A l'évidence, on est loin du CPE. Il ne s'agit plus, pour certains, de trouver la meilleure solution en faveur de l'emploi des jeunes mais d'humilier l'adversaire, voire de le pousser à la démission, pour des motifs où le réflexe passionnel le dispute aux arrière-pensées politiques.
Les syndicats, on peut le comprendre, en veulent au premier ministre qui les a ignorés.
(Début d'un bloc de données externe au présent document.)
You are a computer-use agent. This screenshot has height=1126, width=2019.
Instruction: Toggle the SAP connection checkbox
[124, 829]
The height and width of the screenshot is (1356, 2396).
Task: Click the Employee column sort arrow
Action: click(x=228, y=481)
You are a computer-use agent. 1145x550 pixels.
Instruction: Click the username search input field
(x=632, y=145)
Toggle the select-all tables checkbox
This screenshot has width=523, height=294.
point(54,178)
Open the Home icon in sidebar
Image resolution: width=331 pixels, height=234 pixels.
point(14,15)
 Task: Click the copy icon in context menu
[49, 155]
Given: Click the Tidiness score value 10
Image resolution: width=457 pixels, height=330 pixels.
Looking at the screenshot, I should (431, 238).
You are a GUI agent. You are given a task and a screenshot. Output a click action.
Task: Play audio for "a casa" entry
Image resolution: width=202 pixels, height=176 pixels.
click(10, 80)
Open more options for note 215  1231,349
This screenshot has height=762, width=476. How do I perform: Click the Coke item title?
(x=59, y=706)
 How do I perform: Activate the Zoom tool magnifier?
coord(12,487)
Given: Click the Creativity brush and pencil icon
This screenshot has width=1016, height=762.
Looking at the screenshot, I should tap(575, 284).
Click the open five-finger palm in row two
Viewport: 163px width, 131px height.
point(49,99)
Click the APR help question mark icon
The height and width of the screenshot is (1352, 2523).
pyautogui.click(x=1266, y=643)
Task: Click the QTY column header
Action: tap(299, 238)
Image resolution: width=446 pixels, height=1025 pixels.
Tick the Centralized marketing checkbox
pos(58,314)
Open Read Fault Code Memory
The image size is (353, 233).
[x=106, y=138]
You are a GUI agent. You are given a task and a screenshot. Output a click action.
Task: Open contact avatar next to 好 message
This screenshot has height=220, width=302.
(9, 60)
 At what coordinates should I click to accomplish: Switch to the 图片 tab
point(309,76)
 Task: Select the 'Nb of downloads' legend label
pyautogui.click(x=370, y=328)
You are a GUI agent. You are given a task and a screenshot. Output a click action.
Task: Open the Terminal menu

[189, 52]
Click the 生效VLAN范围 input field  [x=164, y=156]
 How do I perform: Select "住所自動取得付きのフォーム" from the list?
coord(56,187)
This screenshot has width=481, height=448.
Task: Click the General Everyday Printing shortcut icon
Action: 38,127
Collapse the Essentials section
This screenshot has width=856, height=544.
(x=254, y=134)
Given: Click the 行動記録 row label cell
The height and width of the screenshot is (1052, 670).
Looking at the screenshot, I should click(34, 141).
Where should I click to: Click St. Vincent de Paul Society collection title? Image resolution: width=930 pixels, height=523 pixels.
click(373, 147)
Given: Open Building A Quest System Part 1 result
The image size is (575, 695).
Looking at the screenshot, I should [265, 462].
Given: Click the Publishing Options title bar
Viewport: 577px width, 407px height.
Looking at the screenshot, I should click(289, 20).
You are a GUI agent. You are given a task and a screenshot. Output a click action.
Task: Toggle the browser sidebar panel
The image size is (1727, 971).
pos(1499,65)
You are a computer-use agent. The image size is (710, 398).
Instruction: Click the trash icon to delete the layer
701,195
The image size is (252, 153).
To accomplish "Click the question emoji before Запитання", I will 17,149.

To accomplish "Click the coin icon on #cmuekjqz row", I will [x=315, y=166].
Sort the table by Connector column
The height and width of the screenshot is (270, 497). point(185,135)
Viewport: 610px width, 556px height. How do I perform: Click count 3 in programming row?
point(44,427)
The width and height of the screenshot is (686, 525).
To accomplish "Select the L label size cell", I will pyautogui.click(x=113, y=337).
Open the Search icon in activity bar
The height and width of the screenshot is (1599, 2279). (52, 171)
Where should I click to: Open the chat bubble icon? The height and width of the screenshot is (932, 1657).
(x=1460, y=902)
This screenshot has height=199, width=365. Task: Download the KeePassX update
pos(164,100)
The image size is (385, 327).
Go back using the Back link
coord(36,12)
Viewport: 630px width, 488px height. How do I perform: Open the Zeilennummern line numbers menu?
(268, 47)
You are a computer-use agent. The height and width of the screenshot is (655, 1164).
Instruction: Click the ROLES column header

Mais, alors même qu'ils ont obtenu satisfaction sur le fond, faut-il, pour laver une blessure d'amour-propre, entretenir un conflit désastreux pour les résultats économiques de la France, son image dans le monde, et qui peut à tout moment basculer dans le drame ?
Quant aux socialistes qui, sans vergogne aucune, jouent les pousse-au-crime, on voit bien l'idée qui les anime : profiter de l'affaiblissement du pouvoir pour «finir le travail». Après Villepin et Chirac, disqualifier Sarkozy. Calcul irresponsable autant qu'à courte vue : en faisant la courte échelle à l'ultra-gauche, le PS se prépare des lendemains qui déchantent. On souhaite bon courage au candidat socialiste qui, demain, devra bâtir un programme avec des «amis» comme ceux-là.
«Il faut savoir terminer une grève», disait Maurice Thorez en juin 1936. Nous y sommes. Comme tous les compromis, la décision de Jacques Chirac, inspirée par Nicolas Sarkozy, qui semble être appelé à prendre une part décisive dans sa mise en oeuvre, déçoit dans les deux camps : les anti-CPE qui rêvaient d'un retrait total comme les pro-CPE qui espéraient que la loi serait maintenue. Mais, à ce point d'incandescence, comment, si chacun n'y met pas un peu du sien, éteindra-t-on l'incendie ?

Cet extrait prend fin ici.